La Rançon d'une alliance (English title: The Ransom of an Alliance) is a 1974 Congolese drama film directed by Sébastien Kamba.

==Plot==
Two tribes, the Tsembo and the Tsoundi, have an alliance in pre-colonial Congo after years of contentious struggle. The son and daughter of the tribes' rulers are married to cement the alliance. Years later however, the wife, Hakoula, has an affair with a handsome slave. Bizenga, the slave, was killed on the spot. This infidelity sparks a devastating war between the tribes with a great deal of bloodshed. The son of Hakoula manages to end the war and free all the slaves.
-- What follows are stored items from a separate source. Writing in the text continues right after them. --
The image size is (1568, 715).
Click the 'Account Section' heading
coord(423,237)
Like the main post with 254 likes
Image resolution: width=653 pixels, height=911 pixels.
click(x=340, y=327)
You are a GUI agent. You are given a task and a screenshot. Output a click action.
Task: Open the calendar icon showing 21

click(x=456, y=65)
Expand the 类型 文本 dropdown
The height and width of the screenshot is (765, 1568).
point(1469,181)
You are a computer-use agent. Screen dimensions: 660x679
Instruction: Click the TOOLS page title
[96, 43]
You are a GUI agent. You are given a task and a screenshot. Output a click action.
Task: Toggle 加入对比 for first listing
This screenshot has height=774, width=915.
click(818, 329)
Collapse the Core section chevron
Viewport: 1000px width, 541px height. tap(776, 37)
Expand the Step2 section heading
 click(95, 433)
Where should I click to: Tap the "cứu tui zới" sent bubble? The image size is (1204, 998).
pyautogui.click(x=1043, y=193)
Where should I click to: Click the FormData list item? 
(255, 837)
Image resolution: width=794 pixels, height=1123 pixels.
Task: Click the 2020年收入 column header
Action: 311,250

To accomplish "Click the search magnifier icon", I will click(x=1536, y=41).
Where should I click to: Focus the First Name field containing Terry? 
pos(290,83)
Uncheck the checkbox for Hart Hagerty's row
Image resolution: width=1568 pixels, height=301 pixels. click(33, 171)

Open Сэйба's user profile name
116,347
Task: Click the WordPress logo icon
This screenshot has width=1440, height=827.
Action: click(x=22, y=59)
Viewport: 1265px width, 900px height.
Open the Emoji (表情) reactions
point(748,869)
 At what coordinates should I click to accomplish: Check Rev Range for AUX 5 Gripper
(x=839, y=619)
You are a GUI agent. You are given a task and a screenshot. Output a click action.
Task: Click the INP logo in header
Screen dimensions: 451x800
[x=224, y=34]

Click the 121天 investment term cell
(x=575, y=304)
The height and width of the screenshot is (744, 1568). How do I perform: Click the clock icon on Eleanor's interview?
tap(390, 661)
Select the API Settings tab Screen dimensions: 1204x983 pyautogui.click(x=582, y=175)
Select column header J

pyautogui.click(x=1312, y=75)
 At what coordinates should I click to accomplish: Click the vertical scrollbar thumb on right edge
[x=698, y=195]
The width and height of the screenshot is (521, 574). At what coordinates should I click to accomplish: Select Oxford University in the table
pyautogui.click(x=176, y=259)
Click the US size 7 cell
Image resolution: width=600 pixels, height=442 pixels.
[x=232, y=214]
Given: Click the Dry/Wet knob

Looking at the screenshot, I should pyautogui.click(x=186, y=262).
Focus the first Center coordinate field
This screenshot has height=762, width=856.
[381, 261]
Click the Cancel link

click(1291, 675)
This allows a modern society emphasizing freedom and liberty to form, disregarding past traditions.

==Production==
The film is an adaptation of the novel La légende de Mfoumou Ma Mazono by Jean Malonga. It was director Sébastien Kamba's first feature film, as he had previously been known for his documentary work, and addressed the taboo subject of African slavery. It was also the first film to be produced in the Republic of the Congo after independence. La rançon d'une alliance was shot in the languages of Kituba and Lingala. It was produced by Kamba and the Ministère de la Coopération Français. Though it is fiction, the film is based on actual history.

==Release and reception==
In November 1978, the film premiered in the United States at the Museum of Modern Art in New York. It was generally well received. Black African Cinema by Nwachukwu Frank Ukadike called it "a bold cinematic evaluation of traditional mores, it nevertheless lacks the kind of spirit of filmic innovation that might influence or induce other Black African filmmakers to reassess their film styles."